# [WORK REQUEST]
Find the lines in these entries that include the word "agent" and state how many there are, with no other words.

# [DATA EXCERPTS]

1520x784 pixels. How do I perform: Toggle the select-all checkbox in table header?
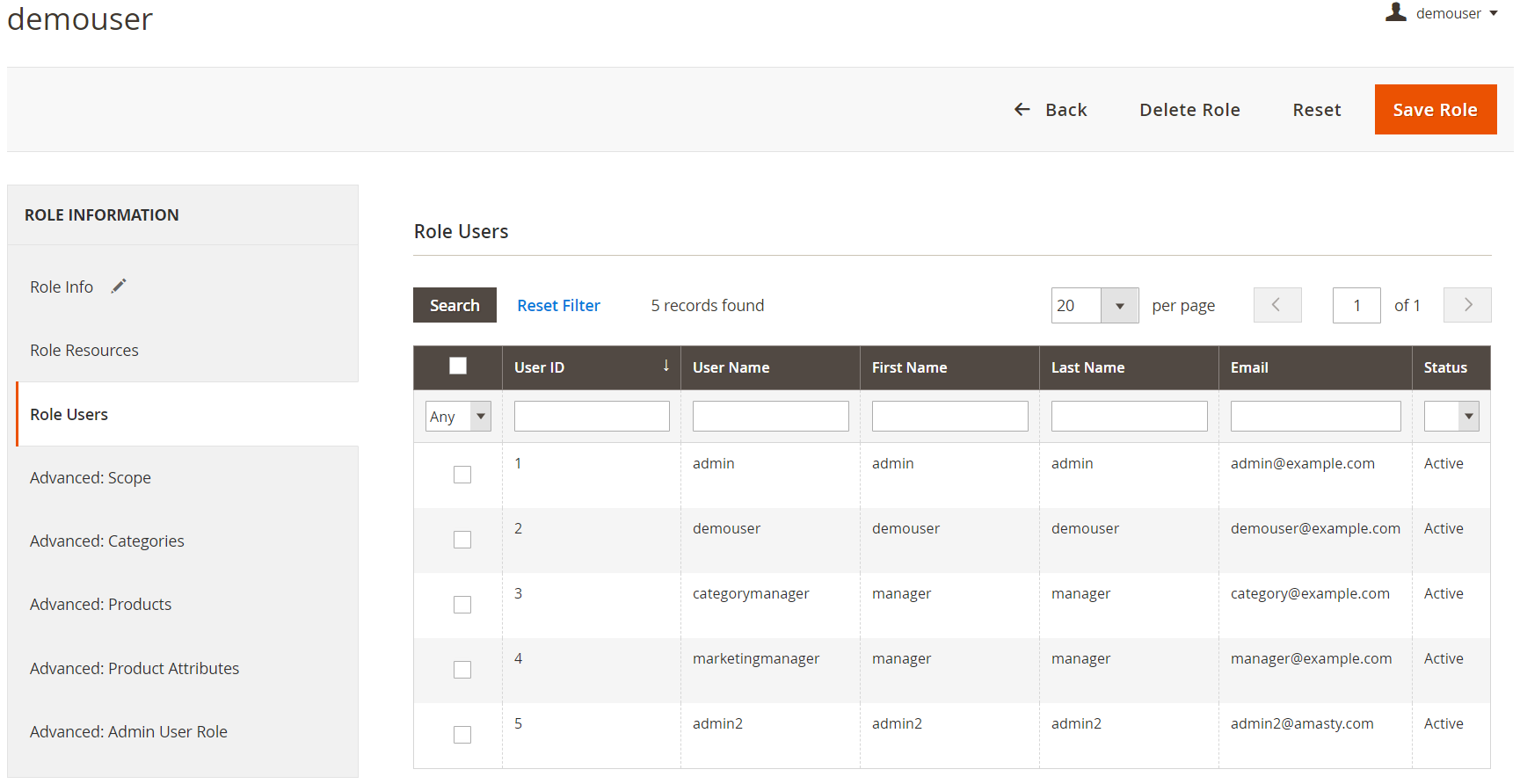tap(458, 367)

* * *

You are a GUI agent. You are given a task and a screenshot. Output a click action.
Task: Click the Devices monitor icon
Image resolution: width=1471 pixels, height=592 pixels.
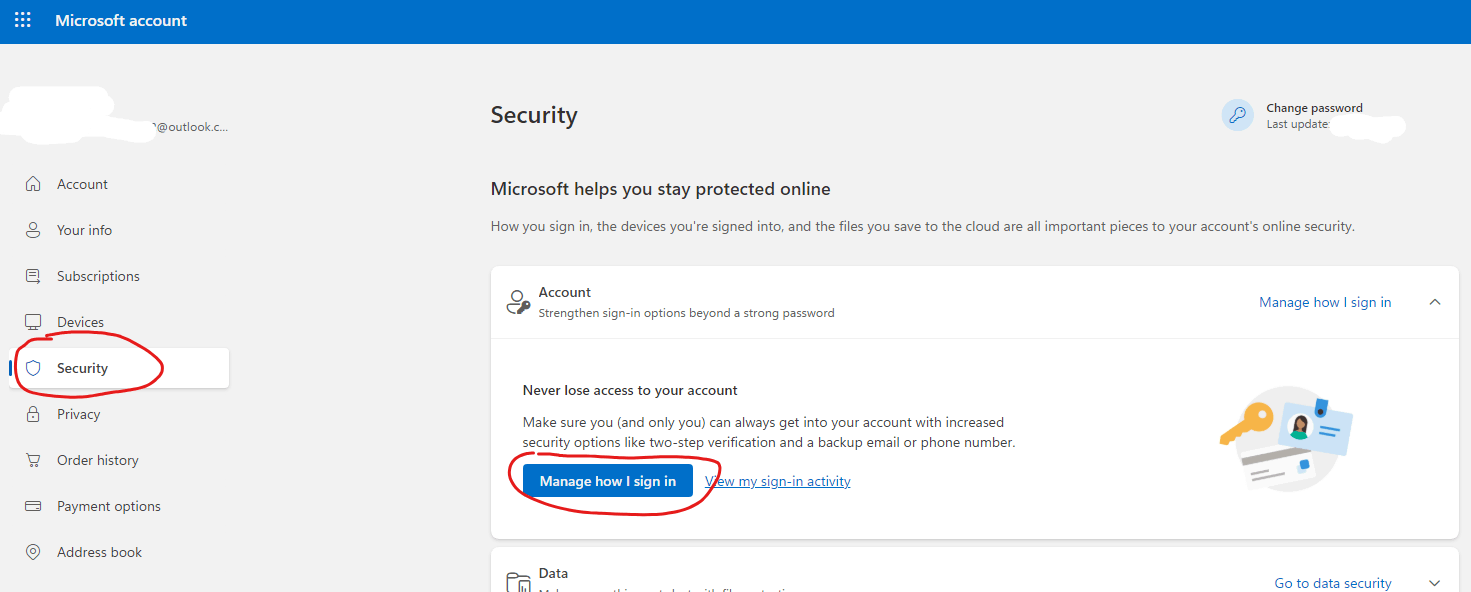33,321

---

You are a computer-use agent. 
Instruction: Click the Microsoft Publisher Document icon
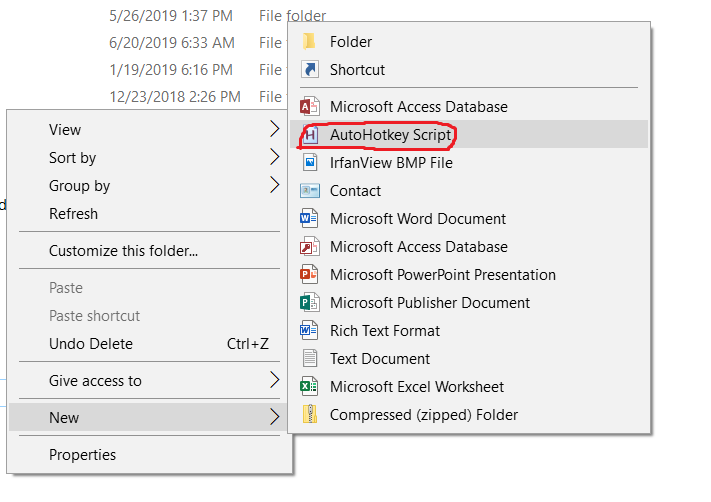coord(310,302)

# [FINISHED TASK]
2